— TASK INPUT —
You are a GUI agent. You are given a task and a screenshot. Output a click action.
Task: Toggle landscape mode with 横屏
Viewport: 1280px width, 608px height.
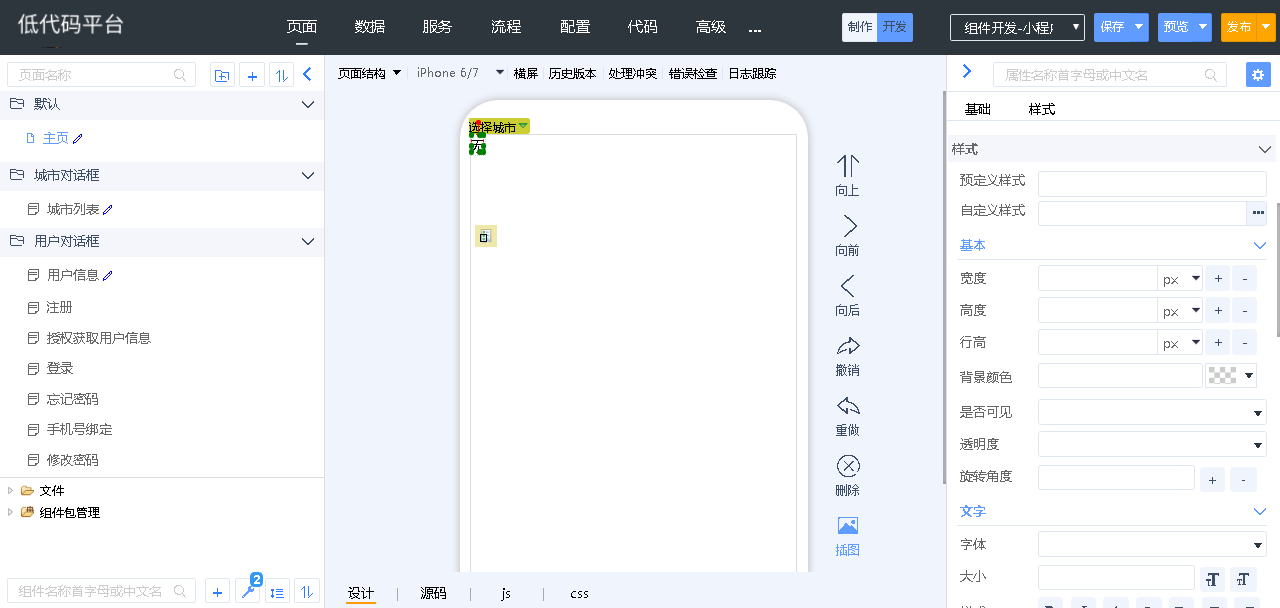tap(525, 73)
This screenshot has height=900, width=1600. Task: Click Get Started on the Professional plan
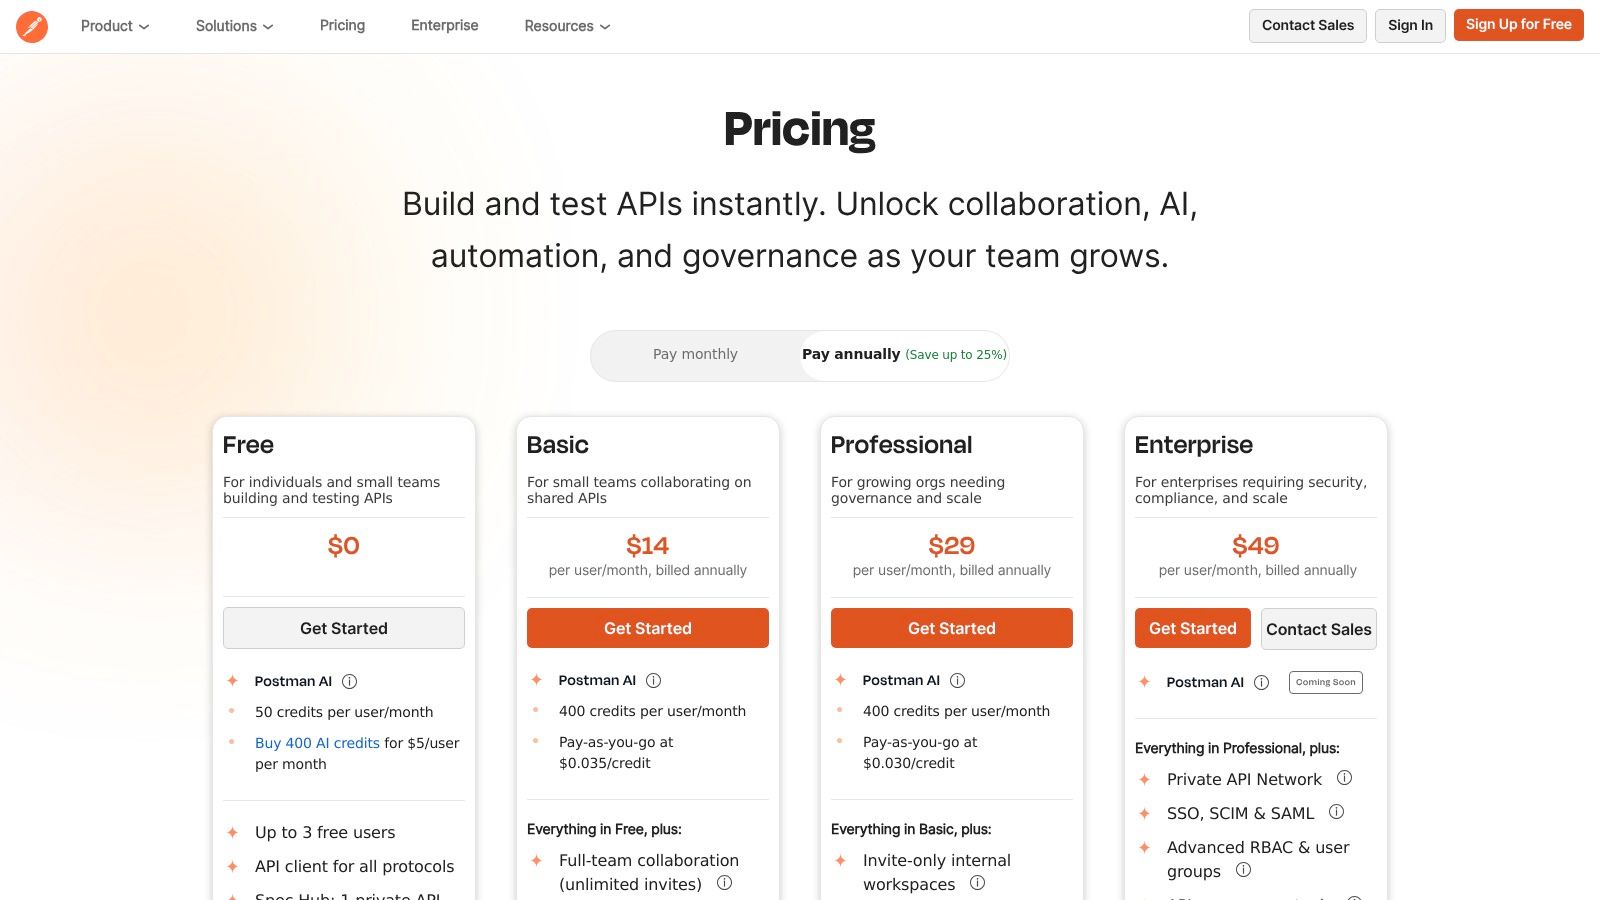tap(951, 628)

— WHAT NEEDS TO BE DONE —
Could the data above be returned in full, exactly, with every image left out?

— ANSWER BOX —
You are a GUI agent. You are given a task and a screenshot. Output a click action.
Task: Toggle landscape mode with 横屏
Viewport: 1280px width, 608px height.
tap(525, 73)
This screenshot has height=900, width=1600. Task: Click Get Started on the Professional plan
tap(951, 628)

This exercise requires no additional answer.